▶ PROBLEM TO WORK ON:
Everything from the line with "Given: Select the Indexes tree item" through the final line of the listing below must be retyped exactly, apart from the pictures.

▶ GIVEN DATA:
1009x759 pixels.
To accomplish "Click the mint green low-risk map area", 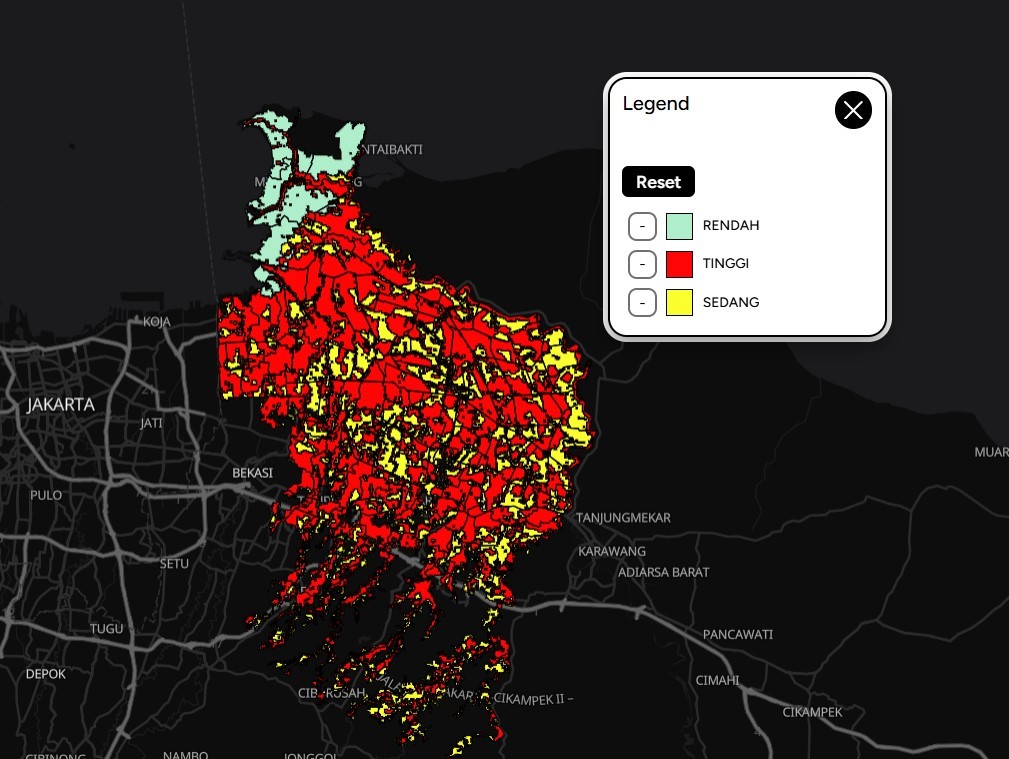I will click(x=272, y=230).
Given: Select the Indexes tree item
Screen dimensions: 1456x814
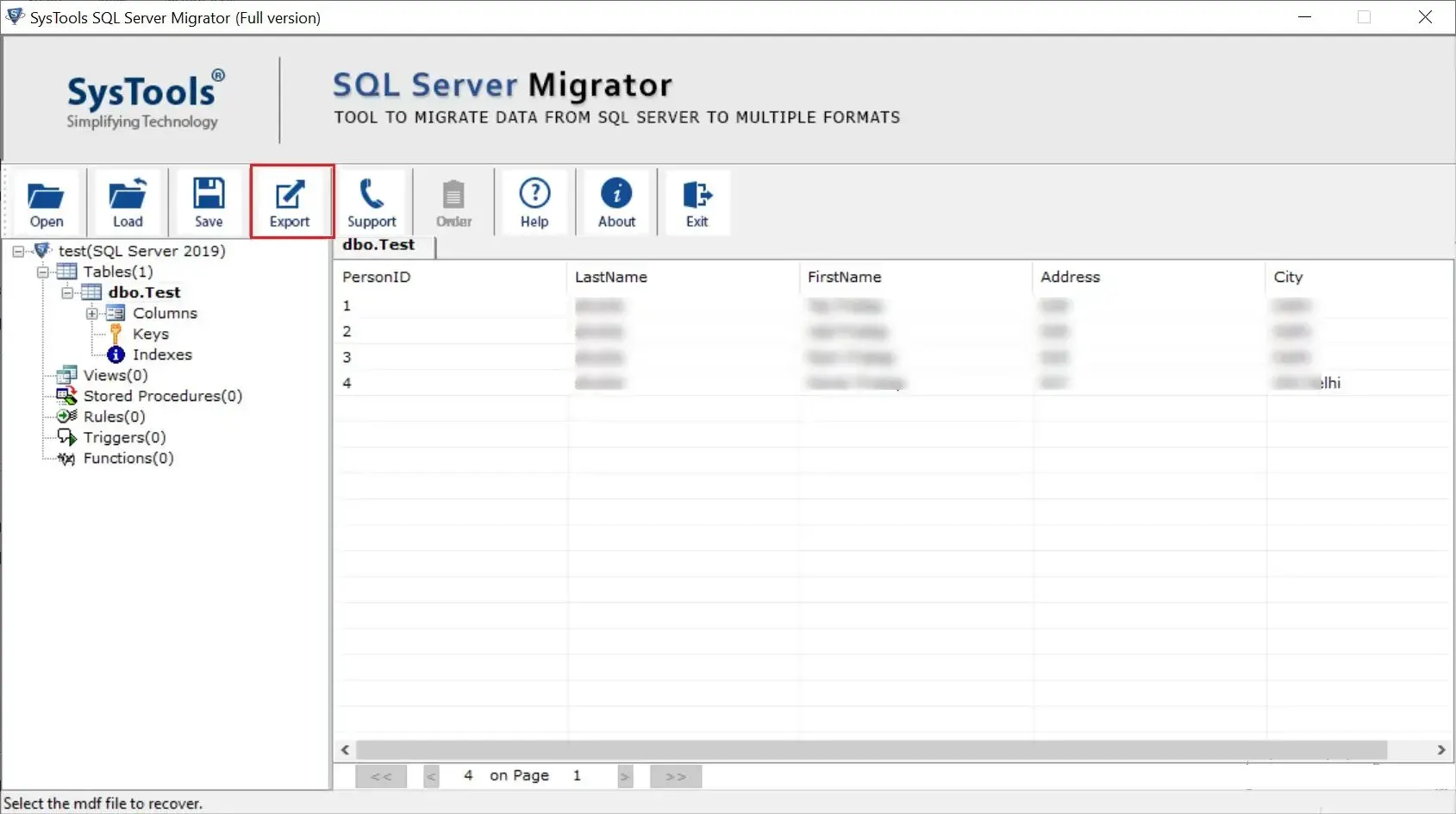Looking at the screenshot, I should click(162, 354).
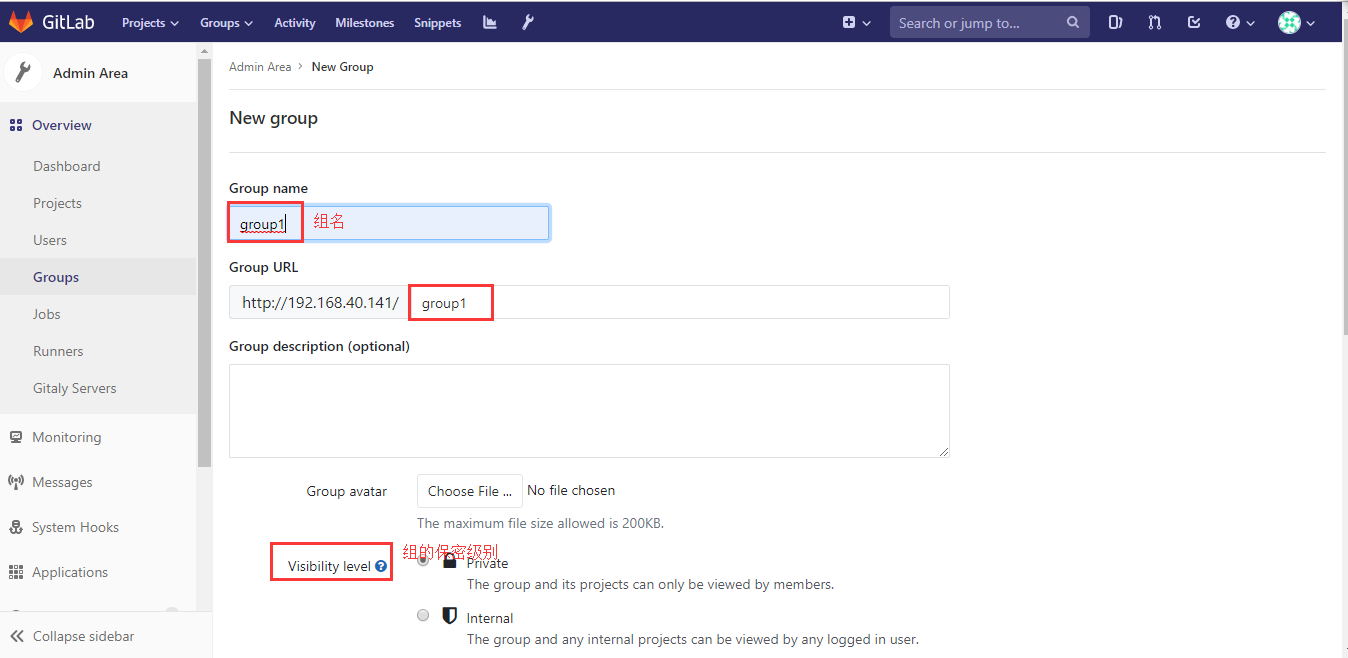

▶ EXERCISE OUTPUT:
Given: Select the Indexes tree item
Screen dimensions: 1456x814
Looking at the screenshot, I should click(162, 354).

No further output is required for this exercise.